[BEGIN The records]

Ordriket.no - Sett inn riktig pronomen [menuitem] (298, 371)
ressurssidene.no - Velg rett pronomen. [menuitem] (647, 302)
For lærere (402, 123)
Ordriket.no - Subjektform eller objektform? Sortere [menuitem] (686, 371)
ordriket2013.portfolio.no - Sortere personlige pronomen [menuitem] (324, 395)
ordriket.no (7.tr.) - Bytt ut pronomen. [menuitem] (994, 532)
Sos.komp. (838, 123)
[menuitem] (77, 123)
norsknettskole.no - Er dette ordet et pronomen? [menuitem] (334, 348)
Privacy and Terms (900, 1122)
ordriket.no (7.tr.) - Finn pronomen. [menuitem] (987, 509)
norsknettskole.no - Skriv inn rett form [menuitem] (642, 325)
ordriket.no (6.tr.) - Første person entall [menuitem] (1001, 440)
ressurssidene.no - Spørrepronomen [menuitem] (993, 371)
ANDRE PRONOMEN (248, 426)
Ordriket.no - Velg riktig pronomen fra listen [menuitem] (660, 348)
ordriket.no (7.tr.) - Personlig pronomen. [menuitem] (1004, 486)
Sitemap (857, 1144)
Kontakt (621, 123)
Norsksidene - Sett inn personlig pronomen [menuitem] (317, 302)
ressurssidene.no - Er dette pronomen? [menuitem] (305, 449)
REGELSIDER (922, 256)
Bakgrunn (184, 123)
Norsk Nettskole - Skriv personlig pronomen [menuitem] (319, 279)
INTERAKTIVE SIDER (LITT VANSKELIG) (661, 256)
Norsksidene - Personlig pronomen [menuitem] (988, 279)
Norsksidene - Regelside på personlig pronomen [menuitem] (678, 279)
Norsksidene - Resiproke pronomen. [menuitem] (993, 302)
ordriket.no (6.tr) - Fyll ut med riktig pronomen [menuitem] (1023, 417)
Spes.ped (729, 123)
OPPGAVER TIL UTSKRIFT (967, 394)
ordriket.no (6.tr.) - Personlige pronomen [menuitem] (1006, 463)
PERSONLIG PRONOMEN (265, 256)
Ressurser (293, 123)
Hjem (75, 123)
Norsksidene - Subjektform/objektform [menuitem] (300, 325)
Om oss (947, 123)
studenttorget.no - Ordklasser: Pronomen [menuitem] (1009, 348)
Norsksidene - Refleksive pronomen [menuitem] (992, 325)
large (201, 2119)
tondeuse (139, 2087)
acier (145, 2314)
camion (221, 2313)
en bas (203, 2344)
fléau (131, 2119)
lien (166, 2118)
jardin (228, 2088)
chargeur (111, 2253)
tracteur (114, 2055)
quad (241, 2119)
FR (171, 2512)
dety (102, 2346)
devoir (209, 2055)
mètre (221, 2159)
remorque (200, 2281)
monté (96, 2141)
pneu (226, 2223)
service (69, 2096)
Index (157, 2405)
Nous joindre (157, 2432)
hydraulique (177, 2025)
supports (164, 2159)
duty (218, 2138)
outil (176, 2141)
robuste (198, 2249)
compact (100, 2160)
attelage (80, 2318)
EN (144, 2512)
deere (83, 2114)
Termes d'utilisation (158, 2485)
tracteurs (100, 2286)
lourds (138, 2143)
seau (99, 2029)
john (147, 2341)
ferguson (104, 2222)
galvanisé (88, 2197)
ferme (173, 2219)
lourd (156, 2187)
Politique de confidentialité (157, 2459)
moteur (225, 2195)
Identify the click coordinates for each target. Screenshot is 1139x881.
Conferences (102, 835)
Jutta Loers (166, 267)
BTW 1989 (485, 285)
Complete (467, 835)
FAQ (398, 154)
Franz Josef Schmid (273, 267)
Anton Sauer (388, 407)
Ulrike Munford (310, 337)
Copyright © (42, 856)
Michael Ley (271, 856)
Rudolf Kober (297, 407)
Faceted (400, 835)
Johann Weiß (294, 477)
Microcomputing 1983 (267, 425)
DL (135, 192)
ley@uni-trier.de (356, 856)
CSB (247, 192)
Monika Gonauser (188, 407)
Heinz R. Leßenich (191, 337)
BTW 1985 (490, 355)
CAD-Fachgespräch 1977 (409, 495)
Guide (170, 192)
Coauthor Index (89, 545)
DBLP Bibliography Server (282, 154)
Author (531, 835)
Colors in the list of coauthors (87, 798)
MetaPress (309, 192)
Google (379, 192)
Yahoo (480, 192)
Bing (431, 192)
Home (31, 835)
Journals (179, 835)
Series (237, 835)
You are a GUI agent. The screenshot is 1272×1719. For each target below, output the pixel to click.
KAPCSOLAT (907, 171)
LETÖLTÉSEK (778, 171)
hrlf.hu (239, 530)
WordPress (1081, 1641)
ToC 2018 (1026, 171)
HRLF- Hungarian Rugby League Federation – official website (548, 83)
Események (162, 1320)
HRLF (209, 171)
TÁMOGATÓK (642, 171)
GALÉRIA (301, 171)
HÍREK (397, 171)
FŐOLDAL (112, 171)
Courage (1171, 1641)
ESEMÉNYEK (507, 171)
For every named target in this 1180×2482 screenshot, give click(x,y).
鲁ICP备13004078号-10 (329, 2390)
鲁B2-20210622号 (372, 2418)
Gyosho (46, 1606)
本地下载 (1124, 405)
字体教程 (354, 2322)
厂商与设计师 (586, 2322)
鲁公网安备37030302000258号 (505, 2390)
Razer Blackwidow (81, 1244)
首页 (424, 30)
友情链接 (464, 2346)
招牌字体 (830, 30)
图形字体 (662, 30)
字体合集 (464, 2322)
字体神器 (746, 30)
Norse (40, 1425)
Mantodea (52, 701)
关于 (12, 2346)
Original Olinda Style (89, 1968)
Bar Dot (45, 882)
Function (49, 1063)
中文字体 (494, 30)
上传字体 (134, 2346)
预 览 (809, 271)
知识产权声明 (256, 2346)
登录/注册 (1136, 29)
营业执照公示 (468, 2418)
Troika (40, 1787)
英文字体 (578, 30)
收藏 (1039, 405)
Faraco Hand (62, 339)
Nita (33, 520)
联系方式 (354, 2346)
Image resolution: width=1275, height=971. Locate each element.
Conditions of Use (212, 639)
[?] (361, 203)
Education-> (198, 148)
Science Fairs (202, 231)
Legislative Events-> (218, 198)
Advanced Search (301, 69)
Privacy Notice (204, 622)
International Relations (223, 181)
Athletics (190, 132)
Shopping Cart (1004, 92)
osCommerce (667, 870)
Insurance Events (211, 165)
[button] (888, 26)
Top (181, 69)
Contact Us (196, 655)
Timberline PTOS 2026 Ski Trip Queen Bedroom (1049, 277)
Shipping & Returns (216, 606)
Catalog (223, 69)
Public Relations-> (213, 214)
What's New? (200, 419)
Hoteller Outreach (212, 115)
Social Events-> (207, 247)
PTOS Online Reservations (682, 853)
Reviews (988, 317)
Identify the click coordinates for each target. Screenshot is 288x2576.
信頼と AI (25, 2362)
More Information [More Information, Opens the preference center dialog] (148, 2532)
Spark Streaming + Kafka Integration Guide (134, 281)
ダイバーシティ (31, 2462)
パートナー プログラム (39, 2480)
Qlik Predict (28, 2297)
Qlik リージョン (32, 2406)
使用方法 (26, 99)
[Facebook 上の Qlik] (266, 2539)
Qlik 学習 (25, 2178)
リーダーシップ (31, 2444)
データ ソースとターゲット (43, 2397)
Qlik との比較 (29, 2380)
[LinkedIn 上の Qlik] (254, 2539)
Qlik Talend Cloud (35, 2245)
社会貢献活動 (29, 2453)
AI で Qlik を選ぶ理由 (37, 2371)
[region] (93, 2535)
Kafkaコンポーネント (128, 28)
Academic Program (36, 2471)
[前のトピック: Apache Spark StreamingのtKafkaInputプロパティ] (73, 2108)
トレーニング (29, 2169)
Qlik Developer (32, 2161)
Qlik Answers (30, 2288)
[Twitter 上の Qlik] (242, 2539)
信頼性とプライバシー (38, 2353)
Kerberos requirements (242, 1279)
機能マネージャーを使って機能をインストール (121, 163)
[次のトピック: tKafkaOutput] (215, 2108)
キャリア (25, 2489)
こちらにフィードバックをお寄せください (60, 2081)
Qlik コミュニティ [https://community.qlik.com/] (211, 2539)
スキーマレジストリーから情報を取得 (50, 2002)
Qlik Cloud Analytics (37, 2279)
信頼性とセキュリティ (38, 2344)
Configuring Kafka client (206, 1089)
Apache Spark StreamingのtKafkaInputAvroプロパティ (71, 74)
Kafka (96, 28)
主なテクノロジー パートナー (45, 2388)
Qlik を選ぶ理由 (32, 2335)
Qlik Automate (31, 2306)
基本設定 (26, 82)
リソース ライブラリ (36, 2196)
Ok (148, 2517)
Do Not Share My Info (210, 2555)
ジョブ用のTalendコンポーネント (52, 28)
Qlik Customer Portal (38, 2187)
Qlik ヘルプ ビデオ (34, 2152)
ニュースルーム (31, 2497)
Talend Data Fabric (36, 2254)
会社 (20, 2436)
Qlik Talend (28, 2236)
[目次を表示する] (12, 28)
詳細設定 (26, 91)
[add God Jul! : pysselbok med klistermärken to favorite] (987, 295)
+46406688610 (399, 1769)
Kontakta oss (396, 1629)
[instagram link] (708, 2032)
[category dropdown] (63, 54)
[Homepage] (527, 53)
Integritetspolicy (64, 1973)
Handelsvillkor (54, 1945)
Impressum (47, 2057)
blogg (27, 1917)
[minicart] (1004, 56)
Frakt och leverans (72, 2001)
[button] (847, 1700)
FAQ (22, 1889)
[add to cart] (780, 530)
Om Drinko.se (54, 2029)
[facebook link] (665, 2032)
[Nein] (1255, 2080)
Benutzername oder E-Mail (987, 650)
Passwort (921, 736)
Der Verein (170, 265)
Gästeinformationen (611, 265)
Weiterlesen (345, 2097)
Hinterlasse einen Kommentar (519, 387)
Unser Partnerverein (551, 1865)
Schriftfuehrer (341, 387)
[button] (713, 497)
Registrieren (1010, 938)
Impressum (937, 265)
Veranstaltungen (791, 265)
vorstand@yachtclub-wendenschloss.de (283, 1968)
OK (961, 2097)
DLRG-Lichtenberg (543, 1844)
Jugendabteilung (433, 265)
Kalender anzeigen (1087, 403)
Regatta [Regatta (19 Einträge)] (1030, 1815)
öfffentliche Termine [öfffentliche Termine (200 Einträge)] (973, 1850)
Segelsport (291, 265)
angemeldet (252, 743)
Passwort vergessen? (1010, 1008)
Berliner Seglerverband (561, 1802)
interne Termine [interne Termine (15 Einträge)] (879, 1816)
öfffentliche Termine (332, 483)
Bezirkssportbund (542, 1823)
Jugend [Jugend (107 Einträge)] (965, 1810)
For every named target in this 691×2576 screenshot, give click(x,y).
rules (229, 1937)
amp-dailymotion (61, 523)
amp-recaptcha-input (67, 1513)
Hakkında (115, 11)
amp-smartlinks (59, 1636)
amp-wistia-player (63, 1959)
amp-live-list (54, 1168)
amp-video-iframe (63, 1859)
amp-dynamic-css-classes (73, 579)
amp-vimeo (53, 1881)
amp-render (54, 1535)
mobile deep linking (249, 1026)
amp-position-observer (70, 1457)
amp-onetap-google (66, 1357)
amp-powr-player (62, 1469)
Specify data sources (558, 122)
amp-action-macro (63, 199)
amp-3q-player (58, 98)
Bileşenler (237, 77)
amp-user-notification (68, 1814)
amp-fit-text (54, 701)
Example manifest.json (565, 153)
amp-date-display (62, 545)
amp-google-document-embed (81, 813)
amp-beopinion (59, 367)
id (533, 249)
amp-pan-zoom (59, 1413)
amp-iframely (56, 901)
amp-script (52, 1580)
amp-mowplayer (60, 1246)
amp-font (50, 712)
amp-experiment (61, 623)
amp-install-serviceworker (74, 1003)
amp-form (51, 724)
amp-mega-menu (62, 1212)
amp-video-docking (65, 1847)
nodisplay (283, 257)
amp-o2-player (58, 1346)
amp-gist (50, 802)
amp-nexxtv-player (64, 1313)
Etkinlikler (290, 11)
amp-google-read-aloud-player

[END The records]

Copy, without alteration, the lines of the data above from the line containing "lien (166, 2118)" through the line containing "Index (157, 2405)", inclusive.

lien (166, 2118)
jardin (228, 2088)
chargeur (111, 2253)
tracteur (114, 2055)
quad (241, 2119)
FR (171, 2512)
dety (102, 2346)
devoir (209, 2055)
mètre (221, 2159)
remorque (200, 2281)
monté (96, 2141)
pneu (226, 2223)
service (69, 2096)
Index (157, 2405)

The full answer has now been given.